King Is Alive, The (2000)

reviewed by
Robin Clifford


"The King Is Alive"

A disparate band of travelers is stranded in a remote part of northern Africa. They take the only means of transportation, a bus, across the desert to safety. But, a faulty compass causes them to stray 500 miles out of their way when the bus breaks down. One intrepid member of the troupe heads off, alone, for help. The rest are left to fend for themselves in latest of the Dogma 95 manifesto films, "The King Is Alive."

Helmer Kristian Levring provides the fourth installment in the stripped-down film aesthetics of the Dogma 95 movement founded by the director and Lars Von Trier. The intent of the movement is to bringing filmmaking back to its essence - no artificial props, lighting or sets, no sound effects or special visual F/X, location shooting only, etc. Levring is fulfills the dictates of the Dogma Manifesto with his story of a journey of lost souls.

When the dozen or so passengers find themselves stranded at an abandoned mining town hundreds of miles from nowhere in the middle of Africa's Namib Desert, they have nothing.
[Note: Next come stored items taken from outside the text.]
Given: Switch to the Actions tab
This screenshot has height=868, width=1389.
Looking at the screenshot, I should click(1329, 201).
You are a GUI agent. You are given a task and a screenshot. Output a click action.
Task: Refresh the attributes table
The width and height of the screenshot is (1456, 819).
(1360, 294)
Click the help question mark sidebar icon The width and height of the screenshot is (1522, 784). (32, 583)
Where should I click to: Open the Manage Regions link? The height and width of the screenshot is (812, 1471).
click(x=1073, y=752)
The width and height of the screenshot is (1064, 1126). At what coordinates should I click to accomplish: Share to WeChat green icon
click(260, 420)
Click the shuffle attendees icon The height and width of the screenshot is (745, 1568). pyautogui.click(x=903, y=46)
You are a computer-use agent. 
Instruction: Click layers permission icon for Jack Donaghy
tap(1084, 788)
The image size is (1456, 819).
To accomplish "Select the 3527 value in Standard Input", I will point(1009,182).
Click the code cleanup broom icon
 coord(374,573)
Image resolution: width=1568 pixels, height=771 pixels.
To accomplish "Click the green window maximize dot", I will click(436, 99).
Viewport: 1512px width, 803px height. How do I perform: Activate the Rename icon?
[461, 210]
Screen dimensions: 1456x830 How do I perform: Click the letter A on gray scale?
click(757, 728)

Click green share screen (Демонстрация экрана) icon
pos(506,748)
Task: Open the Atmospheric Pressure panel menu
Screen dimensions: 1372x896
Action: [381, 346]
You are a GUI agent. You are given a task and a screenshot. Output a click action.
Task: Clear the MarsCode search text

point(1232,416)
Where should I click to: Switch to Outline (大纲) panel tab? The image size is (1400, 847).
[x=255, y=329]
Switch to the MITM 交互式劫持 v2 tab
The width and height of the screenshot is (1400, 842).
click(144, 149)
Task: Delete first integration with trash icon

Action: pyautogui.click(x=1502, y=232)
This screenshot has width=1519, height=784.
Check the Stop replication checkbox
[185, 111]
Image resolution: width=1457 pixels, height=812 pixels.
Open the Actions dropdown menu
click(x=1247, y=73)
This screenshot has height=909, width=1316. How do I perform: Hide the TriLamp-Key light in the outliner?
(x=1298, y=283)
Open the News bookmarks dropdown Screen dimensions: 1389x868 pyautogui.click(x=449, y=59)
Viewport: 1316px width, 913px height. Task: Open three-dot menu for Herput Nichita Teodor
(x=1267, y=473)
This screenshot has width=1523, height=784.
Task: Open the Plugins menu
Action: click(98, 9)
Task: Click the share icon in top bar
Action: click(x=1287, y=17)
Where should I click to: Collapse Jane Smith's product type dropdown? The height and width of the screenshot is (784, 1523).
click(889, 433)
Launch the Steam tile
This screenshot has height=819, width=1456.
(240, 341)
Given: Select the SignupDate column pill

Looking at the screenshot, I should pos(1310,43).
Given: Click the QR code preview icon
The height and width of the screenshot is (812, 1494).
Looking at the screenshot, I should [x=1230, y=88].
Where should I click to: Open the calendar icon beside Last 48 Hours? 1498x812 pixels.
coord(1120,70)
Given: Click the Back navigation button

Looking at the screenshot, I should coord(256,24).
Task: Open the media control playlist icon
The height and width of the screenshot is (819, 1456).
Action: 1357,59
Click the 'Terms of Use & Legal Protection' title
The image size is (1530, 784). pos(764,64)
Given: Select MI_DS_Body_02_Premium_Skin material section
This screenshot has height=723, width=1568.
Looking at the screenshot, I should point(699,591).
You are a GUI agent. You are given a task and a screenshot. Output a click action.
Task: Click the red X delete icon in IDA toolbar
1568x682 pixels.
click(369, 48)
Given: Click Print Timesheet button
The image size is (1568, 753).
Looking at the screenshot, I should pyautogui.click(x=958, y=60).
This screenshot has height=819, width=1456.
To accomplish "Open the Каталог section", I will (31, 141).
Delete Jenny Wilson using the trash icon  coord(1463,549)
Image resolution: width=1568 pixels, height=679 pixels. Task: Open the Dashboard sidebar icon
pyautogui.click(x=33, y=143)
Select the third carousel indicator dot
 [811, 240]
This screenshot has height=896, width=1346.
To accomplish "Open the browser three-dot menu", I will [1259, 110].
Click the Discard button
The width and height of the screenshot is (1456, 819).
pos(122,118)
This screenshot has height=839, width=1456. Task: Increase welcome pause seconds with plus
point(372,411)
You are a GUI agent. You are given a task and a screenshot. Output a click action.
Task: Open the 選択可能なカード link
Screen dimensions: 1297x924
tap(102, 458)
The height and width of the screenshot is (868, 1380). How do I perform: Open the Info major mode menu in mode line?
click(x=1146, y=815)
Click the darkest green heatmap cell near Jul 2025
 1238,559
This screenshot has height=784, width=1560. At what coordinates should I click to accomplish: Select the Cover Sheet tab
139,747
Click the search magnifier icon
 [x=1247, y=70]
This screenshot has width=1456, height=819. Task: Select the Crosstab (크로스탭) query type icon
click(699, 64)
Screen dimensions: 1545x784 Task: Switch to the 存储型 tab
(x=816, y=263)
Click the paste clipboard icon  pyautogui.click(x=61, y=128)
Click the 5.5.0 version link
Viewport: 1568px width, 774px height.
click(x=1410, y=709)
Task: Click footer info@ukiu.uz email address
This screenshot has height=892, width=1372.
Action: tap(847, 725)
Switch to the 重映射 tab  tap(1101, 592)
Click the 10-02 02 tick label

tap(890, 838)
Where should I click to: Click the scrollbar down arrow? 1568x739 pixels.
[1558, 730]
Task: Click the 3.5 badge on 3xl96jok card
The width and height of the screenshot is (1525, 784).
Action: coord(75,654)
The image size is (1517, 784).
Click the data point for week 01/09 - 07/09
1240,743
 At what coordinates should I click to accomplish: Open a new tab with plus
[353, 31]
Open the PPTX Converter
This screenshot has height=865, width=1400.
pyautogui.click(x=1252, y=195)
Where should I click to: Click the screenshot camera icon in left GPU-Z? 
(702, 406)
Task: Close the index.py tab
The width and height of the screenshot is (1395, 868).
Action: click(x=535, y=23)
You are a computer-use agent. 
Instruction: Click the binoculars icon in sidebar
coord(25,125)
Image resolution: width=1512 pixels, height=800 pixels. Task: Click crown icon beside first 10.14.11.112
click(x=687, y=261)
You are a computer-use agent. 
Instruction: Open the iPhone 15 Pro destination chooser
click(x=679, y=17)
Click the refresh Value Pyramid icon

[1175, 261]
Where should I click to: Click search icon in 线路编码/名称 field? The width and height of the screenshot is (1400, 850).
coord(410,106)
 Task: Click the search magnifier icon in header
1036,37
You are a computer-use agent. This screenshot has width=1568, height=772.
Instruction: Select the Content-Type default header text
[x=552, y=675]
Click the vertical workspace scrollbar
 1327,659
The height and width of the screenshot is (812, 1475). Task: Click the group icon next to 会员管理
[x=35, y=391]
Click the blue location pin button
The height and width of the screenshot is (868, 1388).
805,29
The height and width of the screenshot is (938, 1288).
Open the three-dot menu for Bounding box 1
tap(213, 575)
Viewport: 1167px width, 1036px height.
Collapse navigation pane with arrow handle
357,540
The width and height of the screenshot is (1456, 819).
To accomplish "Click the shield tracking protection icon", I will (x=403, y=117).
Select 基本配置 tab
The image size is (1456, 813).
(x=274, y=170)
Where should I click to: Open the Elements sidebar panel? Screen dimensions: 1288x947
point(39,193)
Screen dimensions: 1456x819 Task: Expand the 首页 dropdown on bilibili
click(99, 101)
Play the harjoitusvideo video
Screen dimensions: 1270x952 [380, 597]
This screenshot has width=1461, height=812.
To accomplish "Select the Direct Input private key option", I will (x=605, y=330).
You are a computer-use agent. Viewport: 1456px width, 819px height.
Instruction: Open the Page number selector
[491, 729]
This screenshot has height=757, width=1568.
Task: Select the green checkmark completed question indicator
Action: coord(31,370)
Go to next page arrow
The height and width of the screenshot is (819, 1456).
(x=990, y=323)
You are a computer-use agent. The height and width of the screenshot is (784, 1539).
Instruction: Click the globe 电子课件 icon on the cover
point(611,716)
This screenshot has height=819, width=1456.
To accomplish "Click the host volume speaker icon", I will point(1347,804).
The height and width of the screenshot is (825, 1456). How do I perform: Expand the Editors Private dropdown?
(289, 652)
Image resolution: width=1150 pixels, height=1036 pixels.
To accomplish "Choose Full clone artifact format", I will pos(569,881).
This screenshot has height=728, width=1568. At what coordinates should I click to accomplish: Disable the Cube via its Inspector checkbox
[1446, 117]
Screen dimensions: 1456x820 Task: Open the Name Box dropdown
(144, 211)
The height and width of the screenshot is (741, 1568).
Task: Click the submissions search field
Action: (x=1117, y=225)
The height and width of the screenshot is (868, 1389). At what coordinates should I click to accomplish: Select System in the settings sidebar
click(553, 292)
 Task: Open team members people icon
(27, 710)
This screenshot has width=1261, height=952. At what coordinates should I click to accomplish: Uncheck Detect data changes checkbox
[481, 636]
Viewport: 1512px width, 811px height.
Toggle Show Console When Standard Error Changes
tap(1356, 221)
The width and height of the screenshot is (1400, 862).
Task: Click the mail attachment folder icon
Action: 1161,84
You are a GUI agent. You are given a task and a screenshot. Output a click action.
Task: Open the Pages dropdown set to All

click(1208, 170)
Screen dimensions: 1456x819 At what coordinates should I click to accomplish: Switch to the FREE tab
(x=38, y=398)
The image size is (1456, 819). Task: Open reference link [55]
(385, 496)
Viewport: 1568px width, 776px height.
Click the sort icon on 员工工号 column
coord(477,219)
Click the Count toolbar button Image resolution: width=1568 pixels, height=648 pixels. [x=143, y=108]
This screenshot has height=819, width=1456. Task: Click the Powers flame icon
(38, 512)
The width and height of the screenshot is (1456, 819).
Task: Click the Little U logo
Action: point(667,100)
The man with survival experience, Jack (Miles Anderson), treks off to find help after explaining the five rules of survival to those remaining - find water, find food, find shelter, stay visible and keep your spirits up.

One of the group, Henry (David Bradley), a stage thespian, realizes the dire strait they are all in and begins to write out all the roles to Shakespeare's "King Lear," mainly to kill the time and keep his sanity. When he suggests to one of the others, a feisty French girl named Catherine (Romane Bohringer), they read the play and learn the parts as a panacea for their dilemma, she glibly turns him down. But, as things get worse and their isolation continues, the appeal to take part in the play increases amongst them all, with each succumbing to the relief the project offers.

As Henry's idea unfolds and takes shape with the players, there is dissention in the ranks as infighting breaks out. Husband and wife Ray (Bruce Davison) and Liz (Janet McTeer) are in conflict as Liz, disillusioned with Ray, humiliates him by openly trying to seduce the other men in the troupe. Amanda (Lia Williams) soon realizes that her significant other, Paul (Chris Walker), is a bully and a pig and wants nothing to do with him. Catherine thinks that Gina (Jennifer Jason Leigh) is just another clinging, needy American, while older Charles just wants carnal knowledge with Gina to prove his masculinity - to himself. Ashley (Brion James) is an alcoholic who, because of the forced isolation without the benefit of booze, is suffering from a severe case of the delirium tremors. The problems facing the stranded travelers do not recede at all and the readings begin to have the cathartic effect that Henry hoped for.

Lenser Jens Schlosser ably captures the wind and sand blown location of the African desert with the gently rolling, and incredibly cruel, sand dunes bringing a flowing grace to the panoramic photography. There are a couple of scenes, obviously shot from an airplane, that show the stark vista of the desert that reminds of the striking desert photography used in "The English Patient" and Bertolucci's "The Sheltering Sky." And all this with a hand-held digital camera.

The story, by Levring and Peter Aalbaek Jensen, required much dedication of purpose by the cast, but tends to keep the viewer at arm's length. There are so many subplots and intrigues between and among the characters, it becomes difficult to empathize with any of them. Not enough time is given to any one player to allow you to know or care about them. The actors do a solid job in each portrayal, but there is not enough time to really flesh anyone out to three-dimensional proportions.

The whole Dogma 95 movement may be a filmmaking tempest in a teapot, but there is a sincere honesty in the craftwork and artistic thought to the story that make a film like "The King Is Alive" an intellectual treat in the desert of Hollywood's summer fare. I give it a B-.